### About this task
From the entries provided below, copy each line that contains the word "beside".

### Stored records
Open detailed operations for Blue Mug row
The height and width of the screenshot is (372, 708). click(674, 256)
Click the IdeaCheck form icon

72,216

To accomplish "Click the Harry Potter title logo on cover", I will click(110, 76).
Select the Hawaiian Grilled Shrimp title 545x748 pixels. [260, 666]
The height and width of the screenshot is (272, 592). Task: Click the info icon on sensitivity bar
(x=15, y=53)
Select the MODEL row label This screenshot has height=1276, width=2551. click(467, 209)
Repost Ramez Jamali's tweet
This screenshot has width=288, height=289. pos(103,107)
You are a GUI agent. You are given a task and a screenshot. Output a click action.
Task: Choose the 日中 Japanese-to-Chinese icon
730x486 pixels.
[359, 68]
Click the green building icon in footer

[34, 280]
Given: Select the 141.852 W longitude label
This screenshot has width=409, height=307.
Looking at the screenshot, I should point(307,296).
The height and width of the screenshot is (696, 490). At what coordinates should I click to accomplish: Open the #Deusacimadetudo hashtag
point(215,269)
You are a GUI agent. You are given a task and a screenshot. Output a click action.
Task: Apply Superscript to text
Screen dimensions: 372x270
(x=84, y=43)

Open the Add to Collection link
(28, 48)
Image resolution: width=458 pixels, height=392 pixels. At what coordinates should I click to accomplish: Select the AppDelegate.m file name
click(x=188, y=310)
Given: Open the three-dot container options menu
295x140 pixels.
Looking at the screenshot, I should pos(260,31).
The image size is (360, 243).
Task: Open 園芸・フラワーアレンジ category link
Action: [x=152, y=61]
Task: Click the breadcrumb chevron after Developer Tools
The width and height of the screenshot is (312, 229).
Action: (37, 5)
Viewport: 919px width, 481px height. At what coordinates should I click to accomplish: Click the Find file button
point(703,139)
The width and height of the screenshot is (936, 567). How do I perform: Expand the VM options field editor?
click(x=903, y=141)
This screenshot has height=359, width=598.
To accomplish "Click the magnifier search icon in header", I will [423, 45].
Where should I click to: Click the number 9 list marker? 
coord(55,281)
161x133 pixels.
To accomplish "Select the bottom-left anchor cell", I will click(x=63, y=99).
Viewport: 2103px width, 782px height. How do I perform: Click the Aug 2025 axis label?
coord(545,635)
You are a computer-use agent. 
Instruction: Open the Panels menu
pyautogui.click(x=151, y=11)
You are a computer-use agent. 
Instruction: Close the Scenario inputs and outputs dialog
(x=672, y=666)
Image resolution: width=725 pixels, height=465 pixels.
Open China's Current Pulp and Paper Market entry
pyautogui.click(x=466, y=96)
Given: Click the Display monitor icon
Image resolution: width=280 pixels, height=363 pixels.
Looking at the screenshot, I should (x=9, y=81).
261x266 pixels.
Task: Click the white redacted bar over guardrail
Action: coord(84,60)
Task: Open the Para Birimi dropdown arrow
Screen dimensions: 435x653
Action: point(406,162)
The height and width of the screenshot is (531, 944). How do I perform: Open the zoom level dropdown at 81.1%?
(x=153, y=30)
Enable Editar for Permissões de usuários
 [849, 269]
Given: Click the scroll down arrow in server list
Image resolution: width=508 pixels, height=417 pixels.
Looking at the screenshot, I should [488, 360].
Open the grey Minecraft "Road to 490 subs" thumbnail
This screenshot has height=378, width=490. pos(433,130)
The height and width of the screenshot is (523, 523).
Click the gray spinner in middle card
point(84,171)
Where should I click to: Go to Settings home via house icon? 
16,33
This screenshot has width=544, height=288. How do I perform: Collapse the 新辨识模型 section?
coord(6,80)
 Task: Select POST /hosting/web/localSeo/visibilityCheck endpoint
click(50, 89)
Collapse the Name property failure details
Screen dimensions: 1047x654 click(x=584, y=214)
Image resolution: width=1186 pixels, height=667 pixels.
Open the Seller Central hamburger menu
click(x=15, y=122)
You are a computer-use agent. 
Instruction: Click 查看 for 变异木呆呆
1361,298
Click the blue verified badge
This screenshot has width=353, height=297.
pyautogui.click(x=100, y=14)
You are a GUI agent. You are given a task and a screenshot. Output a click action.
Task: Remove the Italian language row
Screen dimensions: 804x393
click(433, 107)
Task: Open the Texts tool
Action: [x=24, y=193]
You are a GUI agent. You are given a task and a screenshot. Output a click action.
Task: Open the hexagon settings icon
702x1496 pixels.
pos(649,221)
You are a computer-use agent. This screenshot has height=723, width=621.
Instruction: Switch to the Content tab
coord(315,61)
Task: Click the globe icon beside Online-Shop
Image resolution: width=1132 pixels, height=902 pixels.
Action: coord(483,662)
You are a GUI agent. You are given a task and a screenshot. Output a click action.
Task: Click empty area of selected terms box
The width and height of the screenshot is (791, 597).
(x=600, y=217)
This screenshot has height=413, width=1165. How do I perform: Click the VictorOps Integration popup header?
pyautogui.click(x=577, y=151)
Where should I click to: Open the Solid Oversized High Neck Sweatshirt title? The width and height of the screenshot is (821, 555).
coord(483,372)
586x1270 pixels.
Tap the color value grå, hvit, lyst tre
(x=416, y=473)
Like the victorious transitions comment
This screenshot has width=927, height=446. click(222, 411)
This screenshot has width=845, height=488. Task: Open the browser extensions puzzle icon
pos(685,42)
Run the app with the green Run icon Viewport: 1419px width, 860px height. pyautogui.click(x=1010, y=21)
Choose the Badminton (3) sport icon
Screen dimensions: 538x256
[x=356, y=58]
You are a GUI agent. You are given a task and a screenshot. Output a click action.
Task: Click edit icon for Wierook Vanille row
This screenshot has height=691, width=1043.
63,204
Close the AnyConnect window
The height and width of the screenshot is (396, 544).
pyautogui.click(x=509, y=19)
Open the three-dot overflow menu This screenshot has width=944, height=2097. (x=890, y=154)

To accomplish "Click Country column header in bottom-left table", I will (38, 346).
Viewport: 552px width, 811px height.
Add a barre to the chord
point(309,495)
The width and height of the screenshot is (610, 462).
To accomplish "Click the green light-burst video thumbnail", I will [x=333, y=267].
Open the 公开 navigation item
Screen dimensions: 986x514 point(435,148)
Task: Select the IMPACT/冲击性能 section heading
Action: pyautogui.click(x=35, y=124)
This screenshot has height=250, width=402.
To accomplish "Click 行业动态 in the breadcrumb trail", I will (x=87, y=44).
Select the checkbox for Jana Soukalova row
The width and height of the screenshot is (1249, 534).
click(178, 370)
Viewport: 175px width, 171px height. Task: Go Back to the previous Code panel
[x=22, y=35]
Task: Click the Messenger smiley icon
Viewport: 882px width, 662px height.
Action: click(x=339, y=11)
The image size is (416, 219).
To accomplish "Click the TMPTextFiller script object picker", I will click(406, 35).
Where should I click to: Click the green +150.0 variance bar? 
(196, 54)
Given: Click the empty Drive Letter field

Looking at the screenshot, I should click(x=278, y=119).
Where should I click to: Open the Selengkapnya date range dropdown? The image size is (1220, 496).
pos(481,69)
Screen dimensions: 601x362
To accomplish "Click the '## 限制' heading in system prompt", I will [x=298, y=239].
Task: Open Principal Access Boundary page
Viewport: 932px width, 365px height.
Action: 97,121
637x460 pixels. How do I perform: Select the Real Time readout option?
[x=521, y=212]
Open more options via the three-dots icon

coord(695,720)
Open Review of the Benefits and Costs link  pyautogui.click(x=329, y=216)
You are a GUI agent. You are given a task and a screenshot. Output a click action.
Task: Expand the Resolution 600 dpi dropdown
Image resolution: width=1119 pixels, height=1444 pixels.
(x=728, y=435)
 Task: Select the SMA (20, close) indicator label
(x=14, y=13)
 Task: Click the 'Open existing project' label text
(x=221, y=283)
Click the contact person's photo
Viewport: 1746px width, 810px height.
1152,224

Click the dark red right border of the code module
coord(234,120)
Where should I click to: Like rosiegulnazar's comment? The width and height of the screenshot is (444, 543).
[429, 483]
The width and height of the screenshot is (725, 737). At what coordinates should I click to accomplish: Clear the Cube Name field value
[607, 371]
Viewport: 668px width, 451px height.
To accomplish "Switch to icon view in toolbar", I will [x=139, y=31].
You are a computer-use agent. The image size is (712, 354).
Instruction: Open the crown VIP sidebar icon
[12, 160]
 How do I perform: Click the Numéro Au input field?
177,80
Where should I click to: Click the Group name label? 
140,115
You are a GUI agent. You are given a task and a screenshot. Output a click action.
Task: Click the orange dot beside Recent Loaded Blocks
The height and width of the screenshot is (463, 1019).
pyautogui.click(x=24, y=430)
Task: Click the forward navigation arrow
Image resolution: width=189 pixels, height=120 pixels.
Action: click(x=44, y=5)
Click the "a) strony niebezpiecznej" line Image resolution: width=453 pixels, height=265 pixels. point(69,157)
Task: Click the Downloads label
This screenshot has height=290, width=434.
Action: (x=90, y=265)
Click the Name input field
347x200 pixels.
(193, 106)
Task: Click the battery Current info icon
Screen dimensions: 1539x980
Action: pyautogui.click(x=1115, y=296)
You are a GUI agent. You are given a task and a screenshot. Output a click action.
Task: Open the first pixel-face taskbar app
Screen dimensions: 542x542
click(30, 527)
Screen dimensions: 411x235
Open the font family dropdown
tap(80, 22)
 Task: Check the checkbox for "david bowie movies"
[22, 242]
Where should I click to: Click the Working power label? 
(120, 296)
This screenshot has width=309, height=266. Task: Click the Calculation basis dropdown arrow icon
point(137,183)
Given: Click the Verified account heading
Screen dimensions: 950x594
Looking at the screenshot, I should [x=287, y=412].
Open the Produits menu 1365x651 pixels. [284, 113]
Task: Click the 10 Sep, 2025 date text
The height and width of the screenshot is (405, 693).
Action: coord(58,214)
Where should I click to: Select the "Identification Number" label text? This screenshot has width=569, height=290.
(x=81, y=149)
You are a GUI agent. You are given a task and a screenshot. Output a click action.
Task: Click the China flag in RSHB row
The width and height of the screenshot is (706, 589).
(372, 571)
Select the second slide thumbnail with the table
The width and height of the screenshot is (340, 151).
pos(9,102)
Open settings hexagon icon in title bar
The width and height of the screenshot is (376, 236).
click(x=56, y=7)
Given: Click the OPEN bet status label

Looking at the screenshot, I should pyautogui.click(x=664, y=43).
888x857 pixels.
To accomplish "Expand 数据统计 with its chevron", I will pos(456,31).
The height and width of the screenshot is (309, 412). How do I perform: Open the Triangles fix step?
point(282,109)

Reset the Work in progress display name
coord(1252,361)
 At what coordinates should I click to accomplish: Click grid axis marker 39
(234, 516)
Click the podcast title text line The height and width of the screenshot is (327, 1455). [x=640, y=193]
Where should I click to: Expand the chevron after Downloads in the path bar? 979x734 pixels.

### Result
Task: Click the globe icon beside Online-Shop
Task: Click the orange dot beside Recent Loaded Blocks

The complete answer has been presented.